(Task description) Could you transcribe the listing word for word, starting at the line that contains "You are a GUI" and ending at the last line of the listing, with both included? Leave the pictures out.

(Word and element pointing entries)
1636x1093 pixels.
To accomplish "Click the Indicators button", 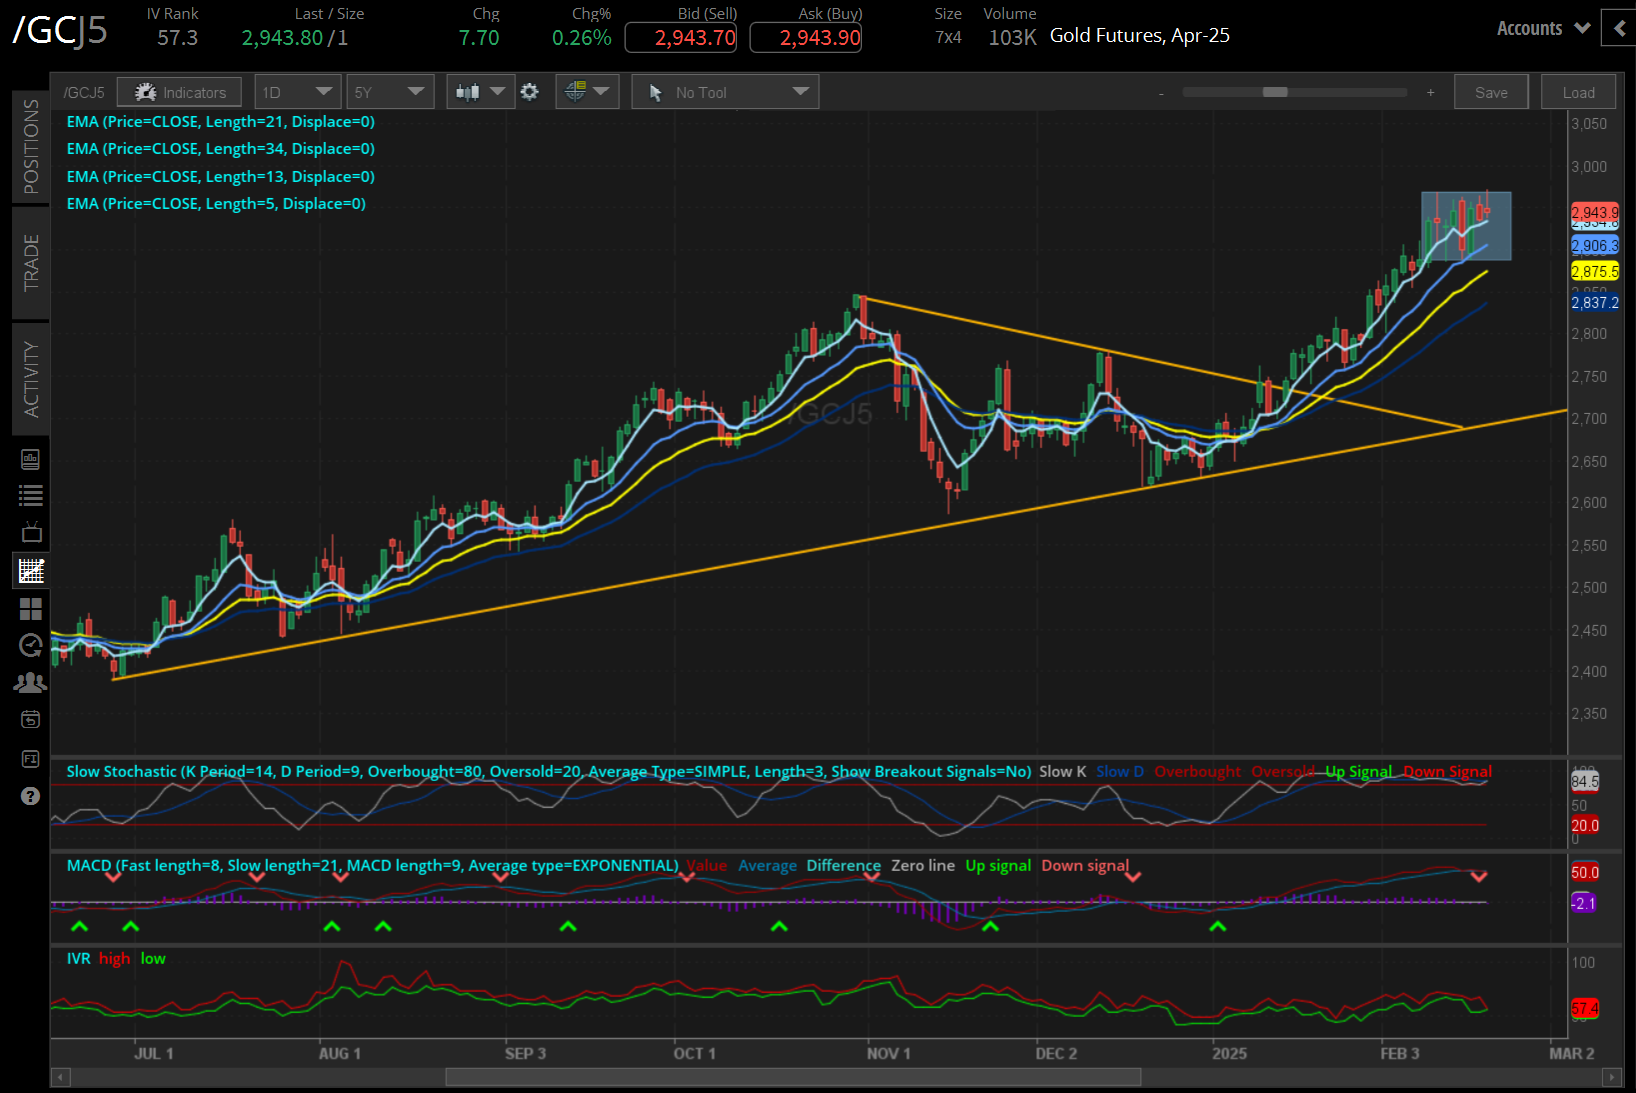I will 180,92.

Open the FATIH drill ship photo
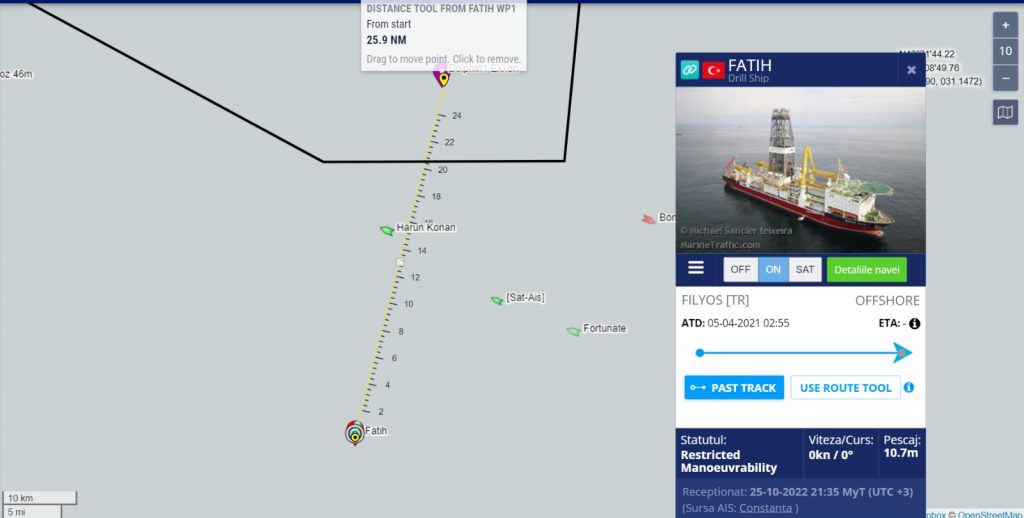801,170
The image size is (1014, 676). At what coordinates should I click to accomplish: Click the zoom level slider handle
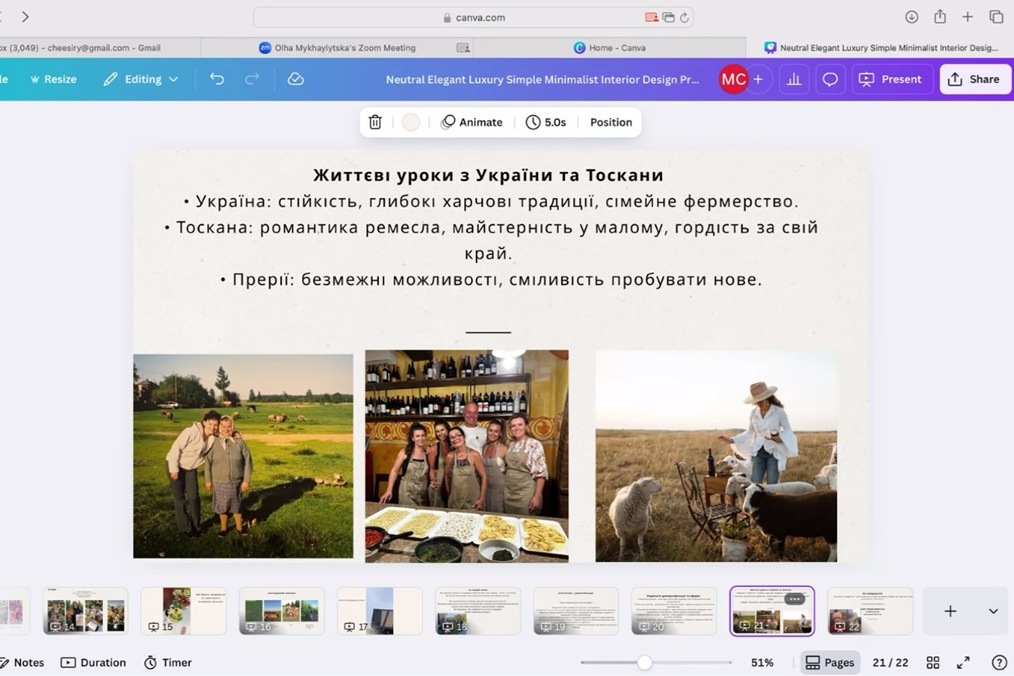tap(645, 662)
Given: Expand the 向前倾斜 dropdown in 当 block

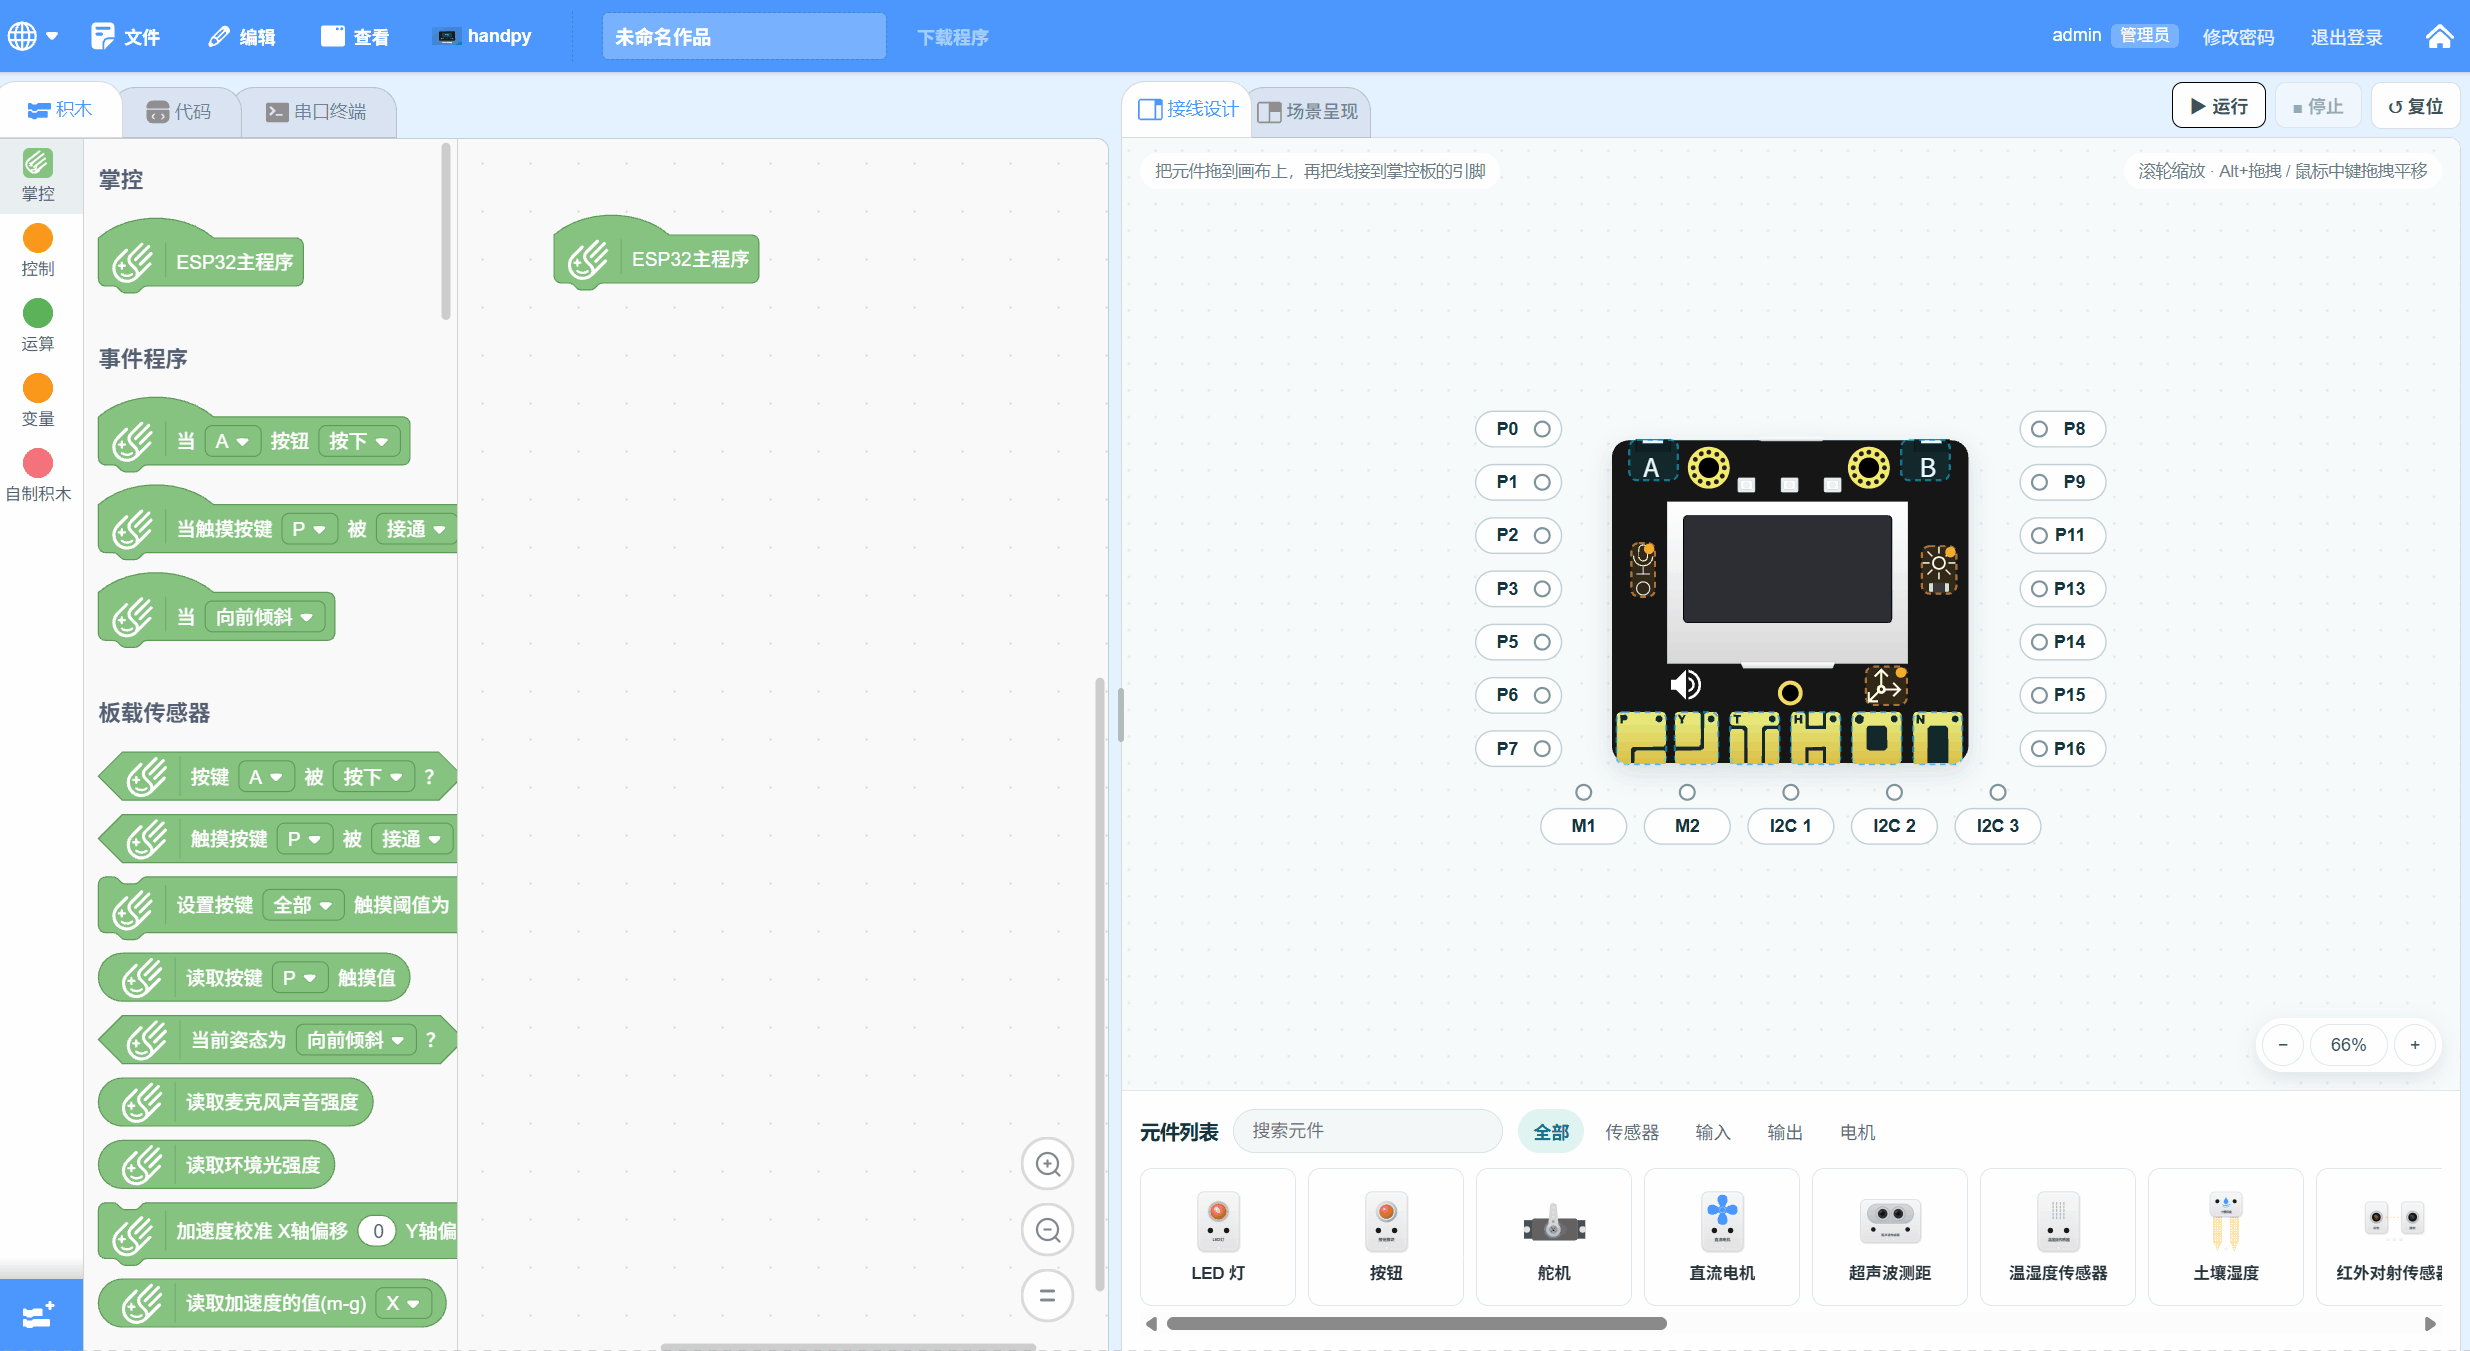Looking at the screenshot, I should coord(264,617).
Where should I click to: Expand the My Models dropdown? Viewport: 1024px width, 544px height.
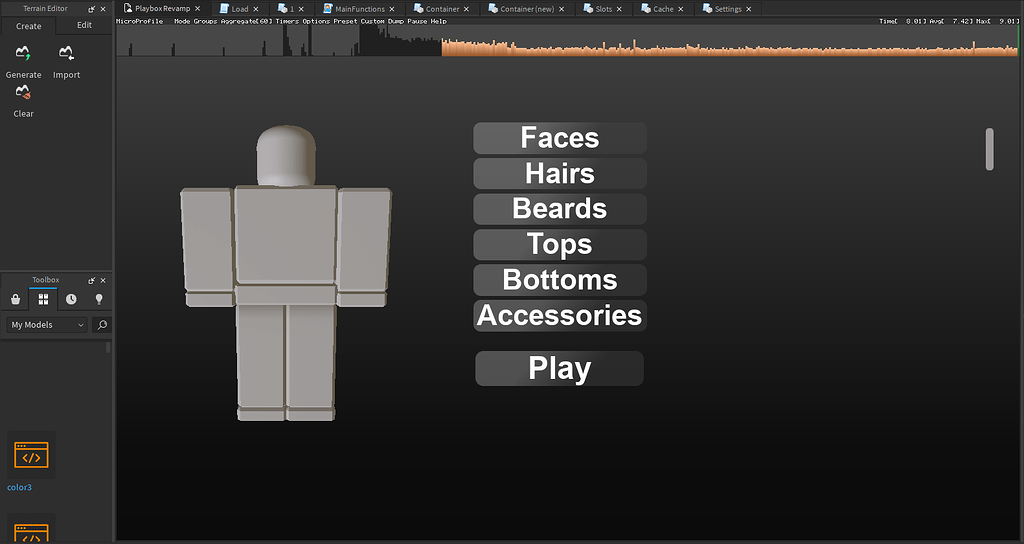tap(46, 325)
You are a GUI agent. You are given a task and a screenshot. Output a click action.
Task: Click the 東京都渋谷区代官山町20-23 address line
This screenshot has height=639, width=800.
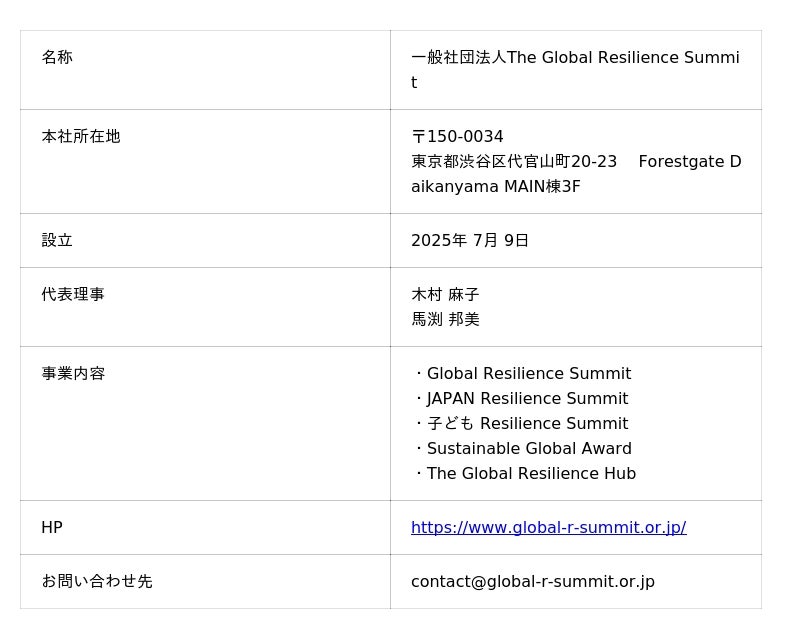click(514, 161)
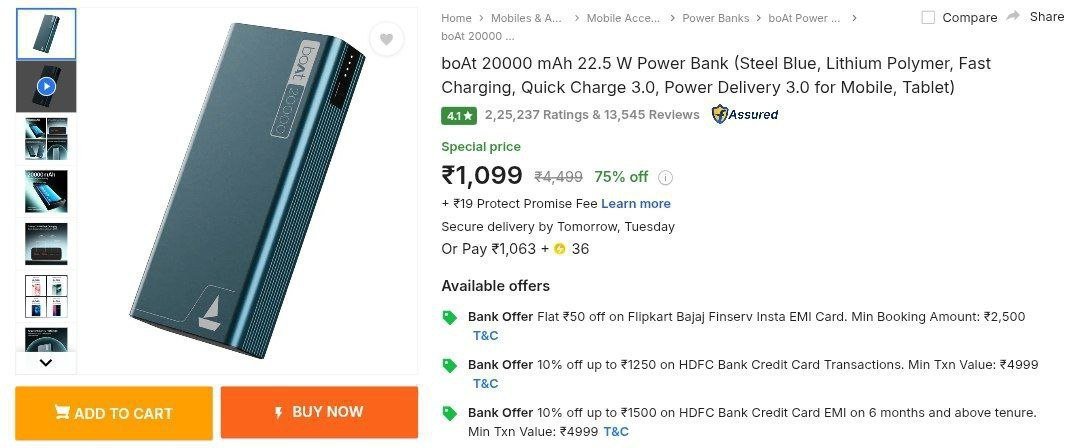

(Answer to this exercise)
You are a GUI agent. You are given a task and a screenshot. Output a click action.
Task: Click the 東京都渋谷区代官山町20-23 address line
This screenshot has height=639, width=800.
click(514, 161)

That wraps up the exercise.